Thanks to all who joined us for the Dell EMC webinar Unlocking the Power of Open Networking where we heard first-hand how open networking is helping athenahealth address key technical and business challenges in their Data Centers, and gain first-hand insights into their experiences. After the webinar, we took questions from the audience. Read the full Power of Open Networking Q&A below.
What was the main way you realized savings by going with the open networking solutions?
We have realized savings in a couple of main ways:
- White box switches are simply cheaper per port when compared to traditional well-known networking vendors. Depending on your discount levels you may see significant capex savings by simply switching to white box even after you factor in the cost of NOS (network OS) licensing.
- We also made use of QSFP-40G-LM4 optics. In this particular case, it costs a bit more than SR4 but a lot less than LR4. It works on both SMF and MMF so we only stock this one optic reducing need to maintain 2-3 different stock piles of $600+ optics. Also, this simplifies data center operations, though we didn’t try to quantify this into actual dollars.
- White box NOS such as Cumulus Linux doesn’t enforce the use of name brand optics, so you are free to shop around for the best option out there that works for you. The drawback is that you have to test them in the lab before you commit to using them in production, but the savings are noticeable when switching from name brand to OEM versions.
- We retired a commercial configuration management system we used to deploy common configurations to all devices in the data center. We now rely on Puppet Community Edition to do the same.

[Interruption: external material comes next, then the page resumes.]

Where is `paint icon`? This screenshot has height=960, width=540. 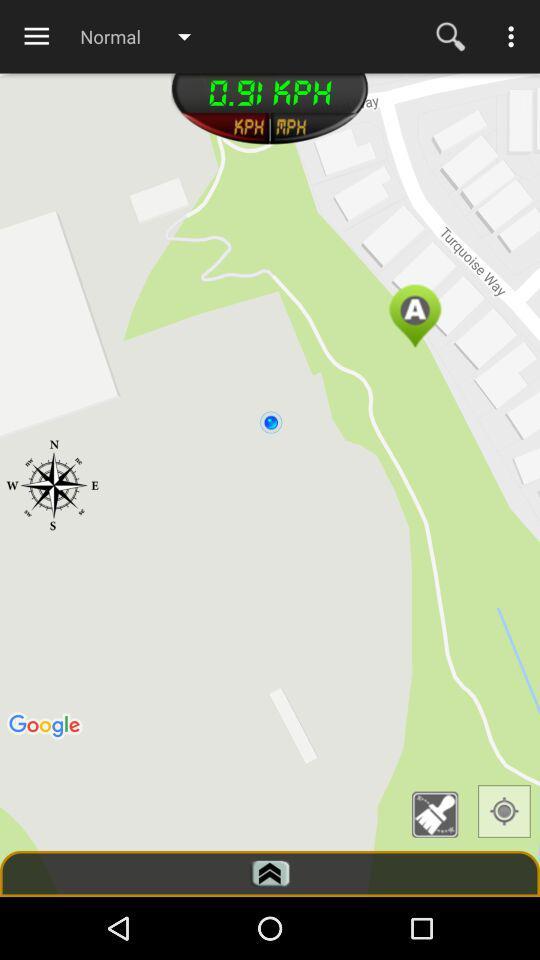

- We were able to streamline equipment deployment and replacement process and cut the time to deploy per switch by about 2/3rds. This is less man-hours we have to pay for when building out or replacing equipment. Additionally, when we take over a new space, we start paying rent on it the day we walk in. Every day we spend on building out the space including deploying hardware costs money. By deploying faster we are reducing our costs on the unused space.
Are you investigating and investing in any new ways of building your data center networks?
We have a great working partnership with Cumulus Linux. They have been instrumental in our success on this journey. Cumulus Linux is actively promoting a solution they call “routing on host”. The main idea is that you run a routing protocol on your servers and peer with your switches. This completely eliminates need for VLANs and STP. It also greatly simplifies automation and standardizes your network. We are investigating ways of moving towards this model to reduce network complexity and introduce more clearly defined abstraction boundaries between application and the network. By removing complexity and state from the network as much as possible we are aiming at exploring even more “barebones” network solutions.
Is testing and provisioning time and effort impacted with open networking?
We realized significantly reduced provisioning times by combining automation with open networking solutions. Previously each expansion project had to involve a senior engineer to select equipment and carefully fit it into the existing network. Today we simply delegate this task to a junior engineer who can reference a standard BOM, request a quote, place a PO and deploy it all without as much as a minute of time from the “expensive” senior engineers.
Also, because configuration is now standardized though automation and documentation, configuring the next batch of equipment is as simple as copying a set of standard YAML documents and modifying loopback IP and BGP ASN.
We also can model our network in a virtual environment like Vagrant/VirtualBox to test how most changes will behave before committing them to the production code base and rolling them out. This not only allowed us to test changes ahead of time and therefore go into a change window with high confidence, but also allowed us to deploy many changes during production hours instead of scheduling a change window.
How are you managing the spanning tree issues?
At this moment, we make use of EVPN with VXLAN in our data fabric. VXLAN is encapsulating layer 2 frames into layer 3 packets. With this the underlying fabric is all layer 3 which eliminates the need for STP, so we simply don’t have STP and thus we don’t have STP issues. We are also exploring eliminating even VXLAN and EVPN to further reduce complexity and limit the network requirements to BGP and ECMP support.
On our management network where we also made use of Open Networking (white box) switches and Cumulus Linux STP still behaves in a traditional way with one uplink being a root port and forwarding and the other link being blocked. So if you do have STP, nothing changes when you switch to Open Networking. You still have to consider STP designs and make sure all your ports are set to the right STP mode, your bridge priorities are configured in a predictable fashion and learn to troubleshoot STP.